La religión no es un asunto privado: la experiencia religiosa engendra comunidad. Y las comunidades abren espacios de culto, asociaciones sociales y culturales confesionales, centros educativos, sanitarios y un largo etcétera. En una calle o en un barrio, hay centros y comunidades muy ensimismado, a los que vale la pena invitar a participar en la vida común. Y, al contrario, los hay que se convierten en actores comunitarios en ese sentido del conjunto de actores que pueblan ese ámbito y que dinamizan la convivencia. Los líderes religiosos pueden potenciar mucho la convivencia, sobre todo cuando aúnan el conocimiento profundo de los miembros de su comunidad religiosa con un amplio abanico de relaciones humanas e institucionales en el barrio. Merece la pena apostar por la participación ciudadana de las comunidades religiosas. Lo cual exige reconocer la importancia de la dimensión religiosa de cara a la convivencia.
Instintivamente, pensamos la convivencia como aspiración en ámbitos muy diversos: la vivienda, el lugar de trabajo, el edificio, la calle, el barrio. Aspiramos a convivir relación positiva entre personas y grupos basada en el respeto, cuidada a través de la comunicación, potenciada con metas compartidas, labrada en la gestión de los asuntos comunes, del reconocimiento del otro en lo que tiene de común y en su diferencia, salvada mediante la negociación para resolver tensiones y conflictos. Convivir es más que coexistir en el mismo espacio con personas y grupos extraños, sin apenas factores de identidad compartida, que evitan los conflictos sin tender puentes de comunicación, más bien cerrados en grupos estancos.
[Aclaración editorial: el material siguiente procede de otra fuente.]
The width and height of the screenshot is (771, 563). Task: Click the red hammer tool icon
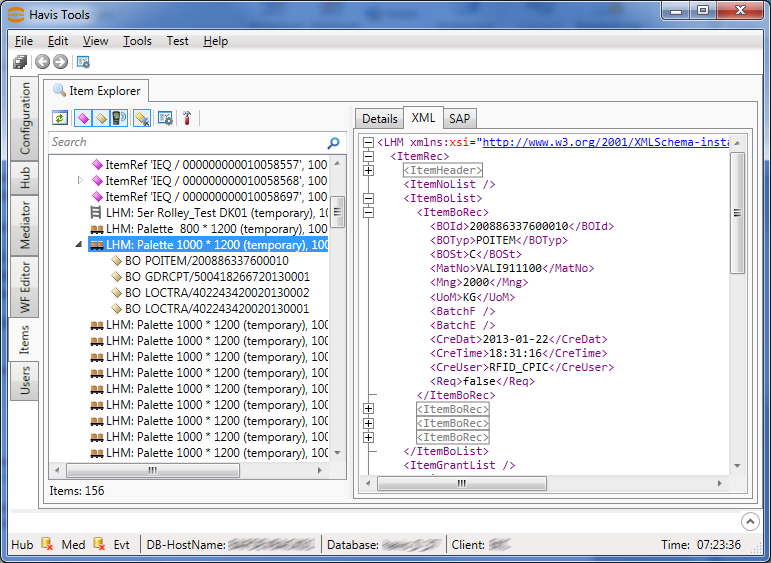[x=187, y=118]
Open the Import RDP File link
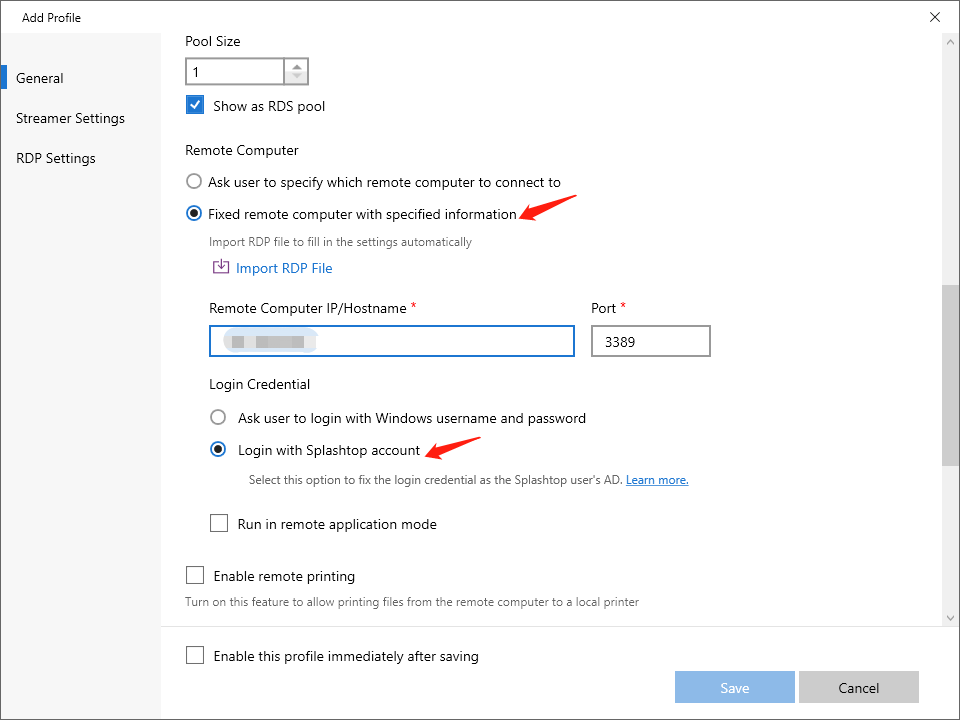 pos(284,268)
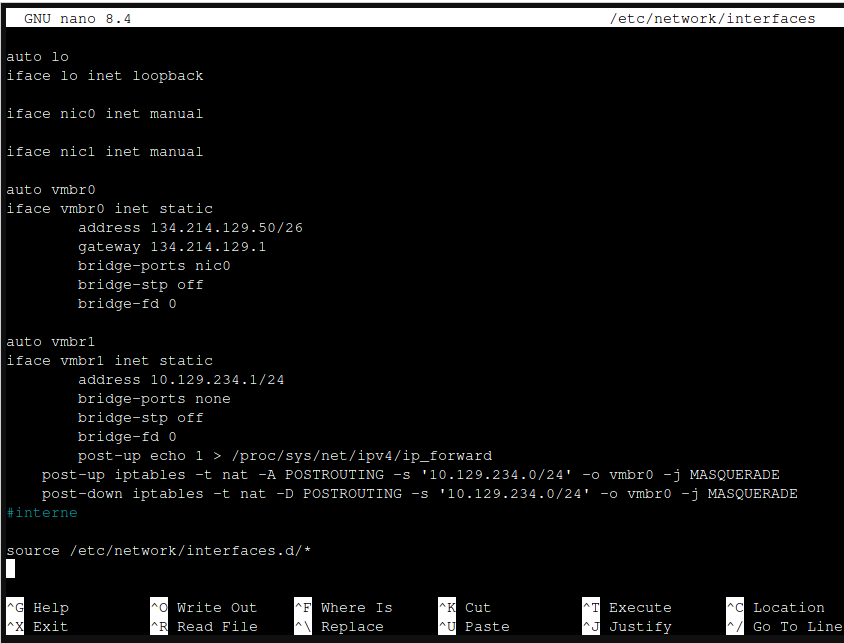Image resolution: width=844 pixels, height=643 pixels.
Task: Click the source /etc/network/interfaces.d/* line
Action: point(158,550)
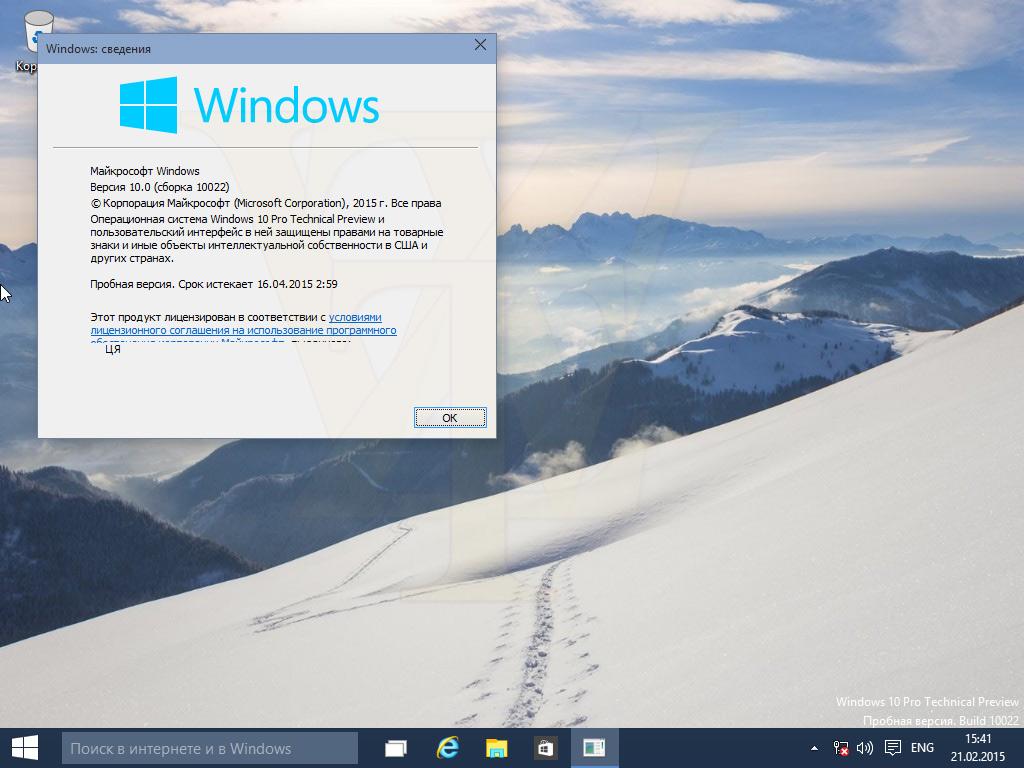Screen dimensions: 1024x768
Task: Click the 'Поиск в интернете и в Windows' search box
Action: coord(210,748)
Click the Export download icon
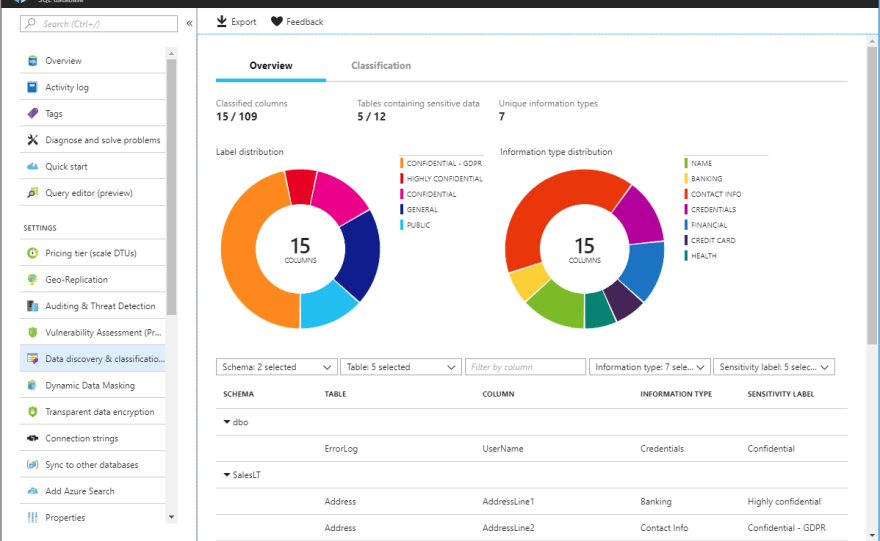The height and width of the screenshot is (541, 880). [222, 22]
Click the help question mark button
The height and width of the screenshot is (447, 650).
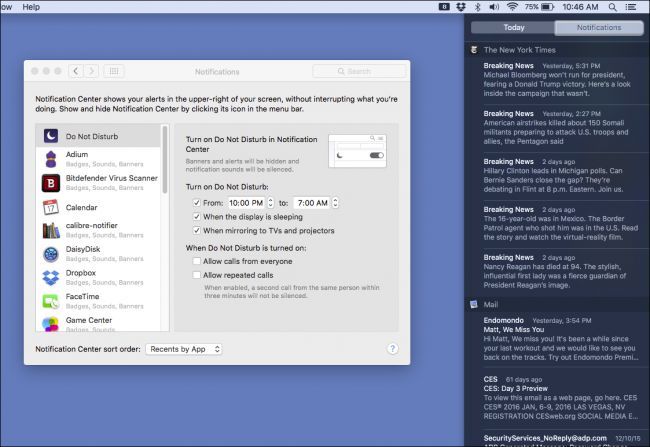(392, 349)
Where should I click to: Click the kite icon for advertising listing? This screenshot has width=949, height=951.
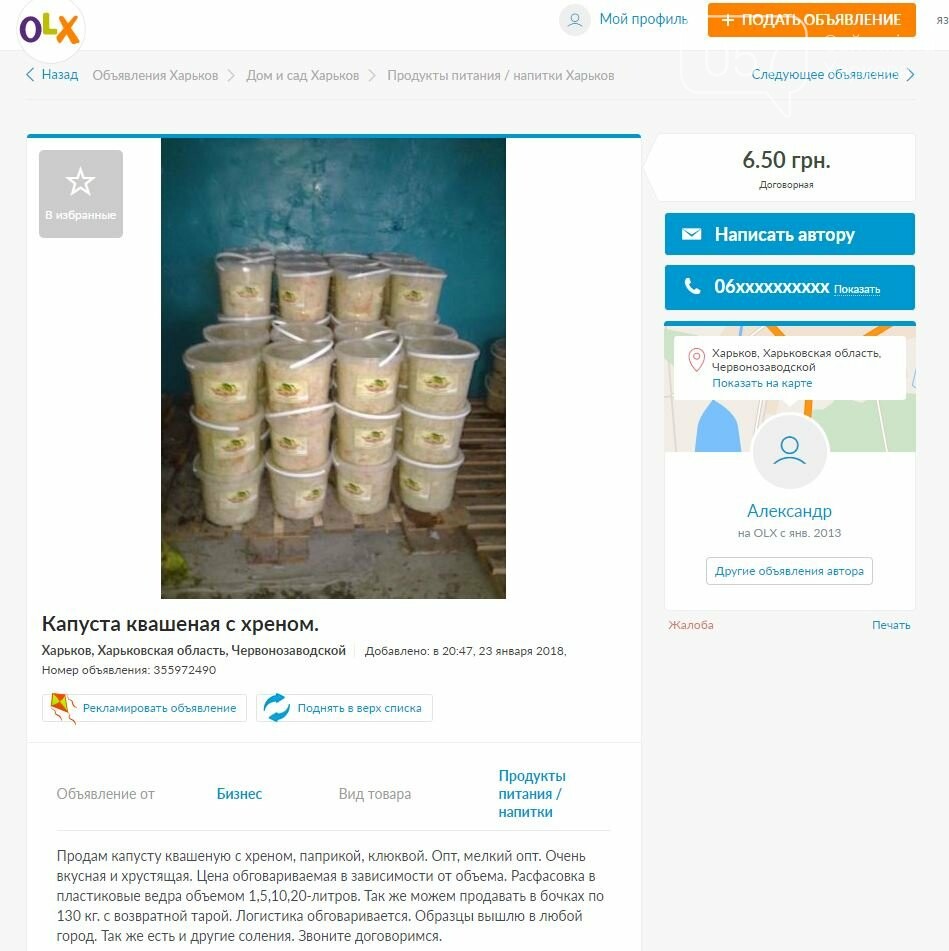point(63,708)
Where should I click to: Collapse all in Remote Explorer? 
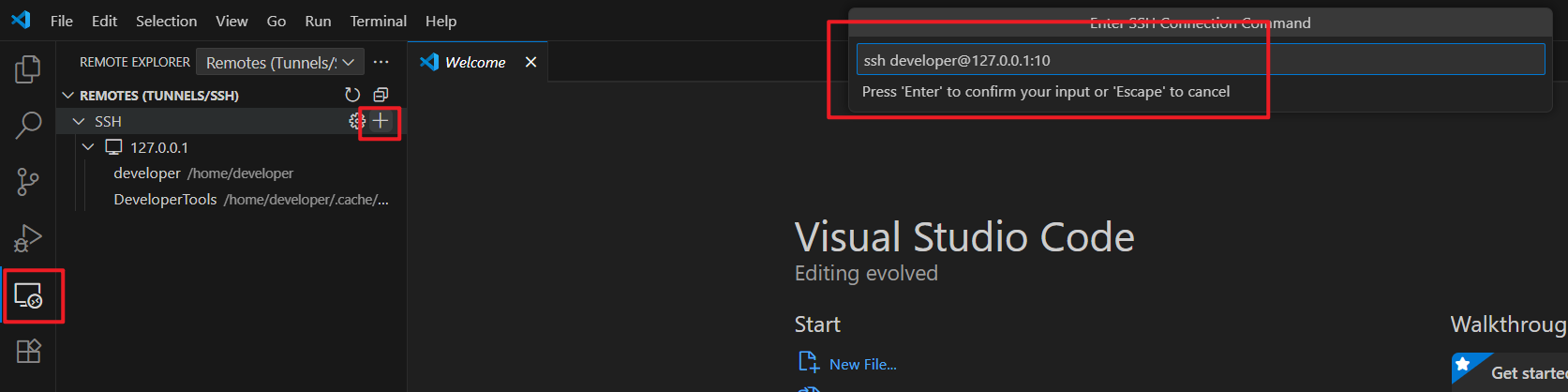tap(381, 95)
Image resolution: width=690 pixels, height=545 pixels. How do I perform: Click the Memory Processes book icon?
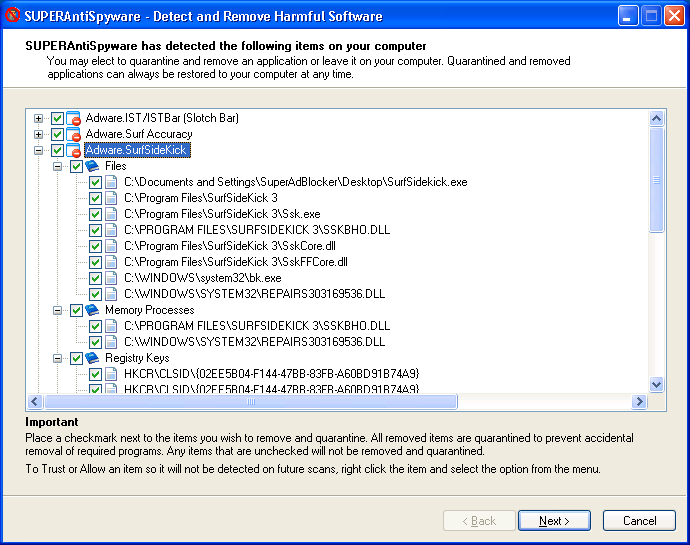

Así como la coexistencia puede contentarse con relaciones superficiales, la convivencia exige mayor profundidad o intensidad en la relación. A tal fin, es ineludible tomar en serio los distintos componentes que identifican a la otra persona, también los que se mueven en las capas más profundas: las tradiciones en las que ha sido formada, su identidad electiva, lo que toca a su vocación, su escala de valores, su espiritualidad, lo que afecta a su conciencia. Esta es la gran razón por la que contemplar la dimensión religiosa de la persona, su modo de vida en lo que viene moldeado por tradiciones religiosas, lo que le está permitido y vedado en conciencia, lo que afirma su fe, sostiene su esperanza y le vuelca hacia los demás. O lo que le pone en guardia, porque afecta a lo más sagrado.